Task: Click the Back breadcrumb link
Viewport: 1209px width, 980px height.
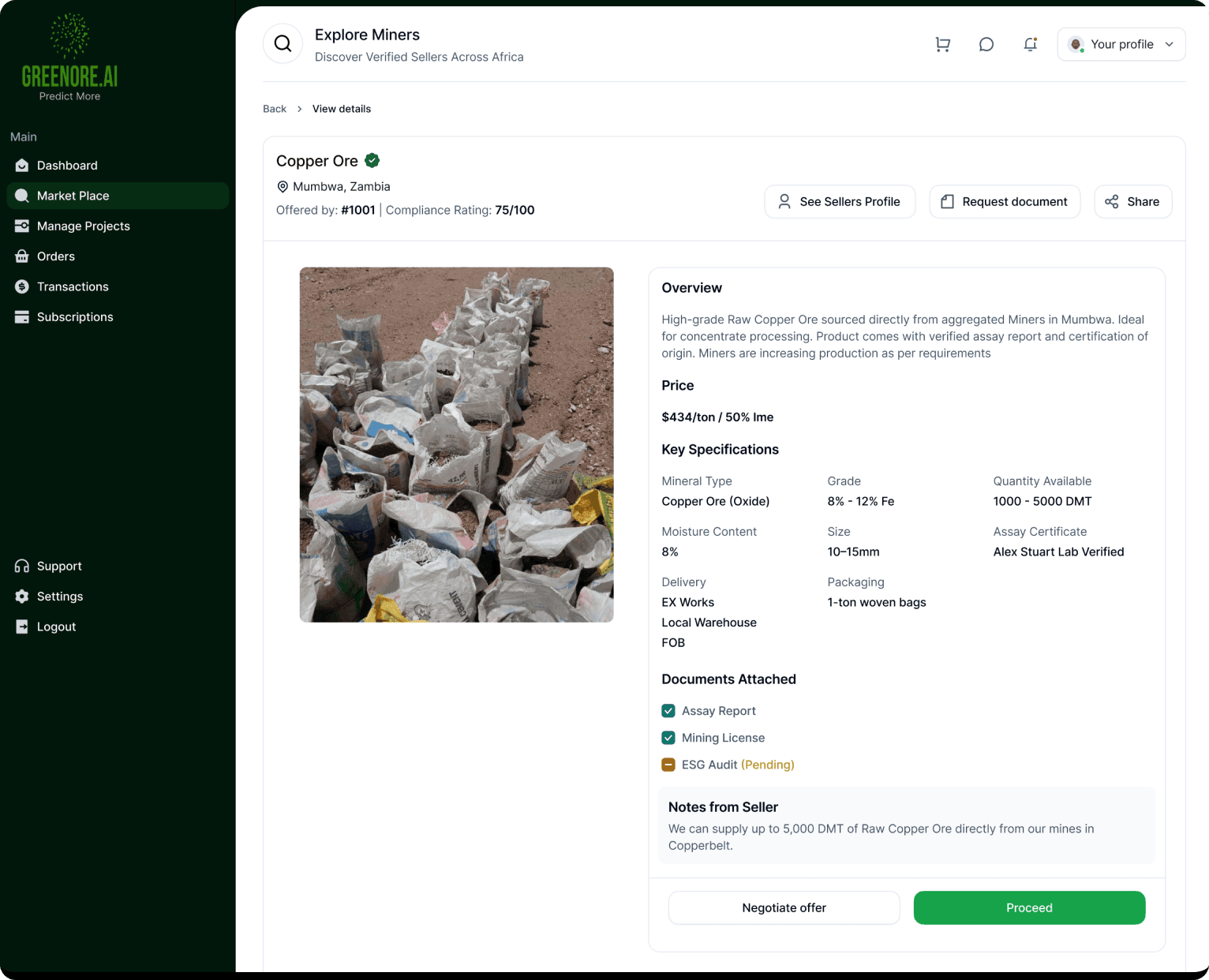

● ● ● ● ●

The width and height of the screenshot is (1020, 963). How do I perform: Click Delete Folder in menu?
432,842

● ● ● ● ●

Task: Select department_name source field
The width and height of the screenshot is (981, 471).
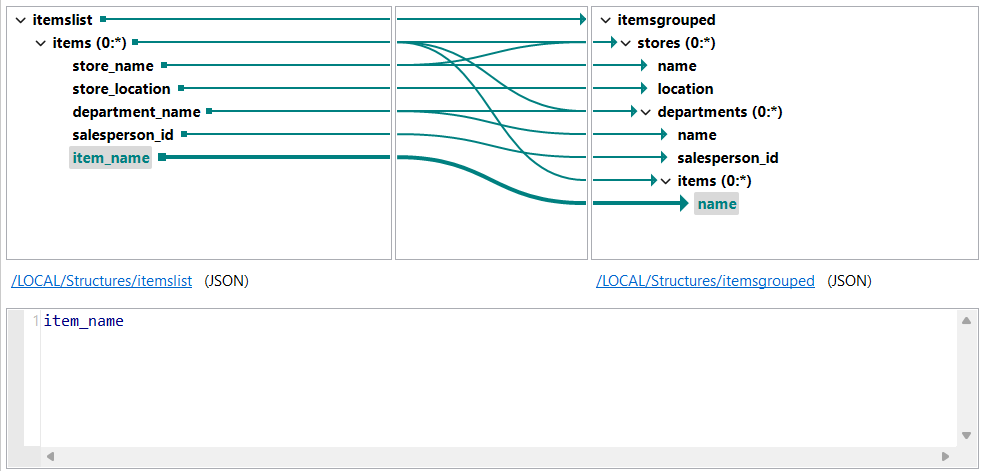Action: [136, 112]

● ● ● ● ●

I'd like the lines above from the one with "Task: Click the Back breadcrumb link" up to and including the one with "Viewport: 1209px width, 980px height." copied exactly, with no other lines.

### RESPONSE
Task: Click the Back breadcrumb link
Viewport: 1209px width, 980px height.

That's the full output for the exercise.